TEXTE CITÉ:
:::::

Lexbase Hebdo édition privée n˚575 du 19 juin 2014

Réf. : Cass. civ. 1, 14 mai 2014, n˚ 13-14.953, F-P+B (N° Lexbase : A5745MLD)

L’engagement d’une voie de recours se murit à l’avance… Le début de l’arrêt commenté, en date du 14 mai 2014, donne le ton immédiatement lorsqu’il rappelle : « Sur la recevabilité du pourvoi, relevée d’office après avertissement donné aux parties dans les formes de l’article 1015 du Code de procédure civile (N° Lexbase : L5884IA8) ».

 

Le juge aux affaires familiales du tribunal de grande instance de Bonneville avait prononcé le divorce des époux Z-Y. Un notaire avait été désigné pour procéder à la liquidation et au partage de leur régime matrimonial.

Madame Y assigna Monsieur Z devant le juge aux affaires familiales du tribunal de grande instance d’Albertville pour faire procéder à la liquidation et au partage des biens dépendant du régime matrimonial après rapport du notaire.

Monsieur Z souleva une exception d’incompétence territoriale devant le juge de la mise en état au profit du tribunal de grande instance de Bonneville.

Le juge rejeta cette exception. Monsieur Z forma contredit et la cour, estimant être saisie à tort par la voie du contredit, statua néanmoins selon les règles applicables à l’appel de la décision ainsi rendue par le juge de la mise en état.

Monsieur Z régularisa un pourvoi en cassation alors que l’arrêt s’était borné à confirmer l’ordonnance du juge de la mise en état sur le seul problème de compétence posé.

Inéluctablement, la première chambre civile déclara ce pourvoi irrecevable.

La voie de recours à l’encontre des ordonnances du juge de la mise en état n’a pas toujours été d’une limpide clarté compte tenu des textes qui se sont succédés dans la matière.

L’erreur n’est cependant pas grave lorsqu’elle va dans le sens du contredit formé au détriment de l’appel. L’inverse peut, en revanche, couper court à tout avenir procédural.

Les principes méritent donc d’être rappelés s’agissant du cas spécifique d’une décision rendue par le juge de la mise en état, ce que la procédure à l’origine de l’arrêt commenté suggère (1).

Le pourvoi ne pouvait, en l’espèce, qu’être irrecevable puisque la cour n’avait pas usé de son pouvoir d’évocation et que le juge de la mise en état ne pouvait statuer sur le fond (2).

:::::

EXERCICES À FAIRE:
1 – D'après le commentaire d'arrêt, quel juge avait prononcé le divorce des époux Z-Y ?
2 – Dressez la liste complète des actes de procédure accomplis par Monsieur Z dans le commentaire d'arrêt.
3 – Recopiez tout le passage du commentaire d'arrêt allant de « Monsieur Z régularisa » jusqu'à « ce pourvoi irrecevable. ».

Éléments enregistrés du jeu de données

:::::

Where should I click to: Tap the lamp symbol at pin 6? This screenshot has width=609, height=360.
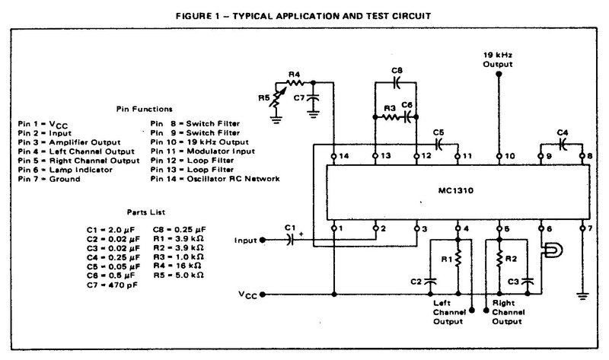coord(553,250)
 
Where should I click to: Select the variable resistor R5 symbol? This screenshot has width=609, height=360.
coord(277,98)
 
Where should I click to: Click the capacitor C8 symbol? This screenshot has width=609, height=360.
coord(396,82)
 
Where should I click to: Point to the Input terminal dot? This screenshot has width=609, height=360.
coord(263,240)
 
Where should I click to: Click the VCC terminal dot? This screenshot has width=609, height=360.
coord(263,295)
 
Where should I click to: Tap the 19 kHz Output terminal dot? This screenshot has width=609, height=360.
coord(499,74)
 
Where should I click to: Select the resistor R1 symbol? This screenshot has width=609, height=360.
coord(458,258)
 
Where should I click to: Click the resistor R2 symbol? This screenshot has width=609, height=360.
coord(499,258)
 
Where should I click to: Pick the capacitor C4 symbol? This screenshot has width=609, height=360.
coord(562,145)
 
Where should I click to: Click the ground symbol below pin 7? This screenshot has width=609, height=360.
coord(582,296)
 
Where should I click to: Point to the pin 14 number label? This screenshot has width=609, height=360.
coord(344,156)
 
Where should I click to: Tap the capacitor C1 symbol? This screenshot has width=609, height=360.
coord(289,240)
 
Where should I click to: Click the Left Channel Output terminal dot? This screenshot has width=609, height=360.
coord(472,311)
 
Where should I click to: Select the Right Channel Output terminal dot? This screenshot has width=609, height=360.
coord(486,311)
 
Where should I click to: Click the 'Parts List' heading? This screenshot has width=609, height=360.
coord(146,212)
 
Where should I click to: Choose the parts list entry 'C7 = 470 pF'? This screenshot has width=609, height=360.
coord(112,285)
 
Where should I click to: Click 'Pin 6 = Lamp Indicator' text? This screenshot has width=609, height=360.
coord(65,170)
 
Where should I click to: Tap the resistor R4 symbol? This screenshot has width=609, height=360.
coord(295,82)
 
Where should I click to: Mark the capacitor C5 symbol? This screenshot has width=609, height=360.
coord(438,145)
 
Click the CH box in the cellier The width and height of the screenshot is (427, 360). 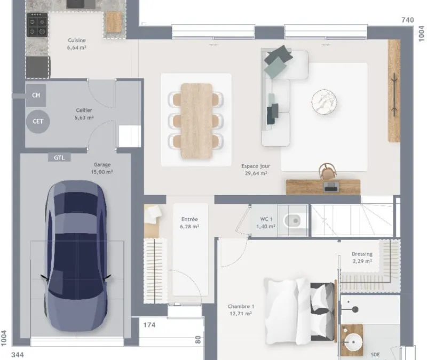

:::::

RÉSULTATS OBTENUS:
1 – Le juge aux affaires familiales du tribunal de grande instance de Bonneville.

2 –
- Une exception d'incompétence territoriale soulevée devant le juge de la mise en état
- Un contredit
- Un pourvoi en cassation

3 –
Monsieur Z régularisa un pourvoi en cassation alors que l’arrêt s’était borné à confirmer l’ordonnance du juge de la mise en état sur le seul problème de compétence posé.

Inéluctablement, la première chambre civile déclara ce pourvoi irrecevable.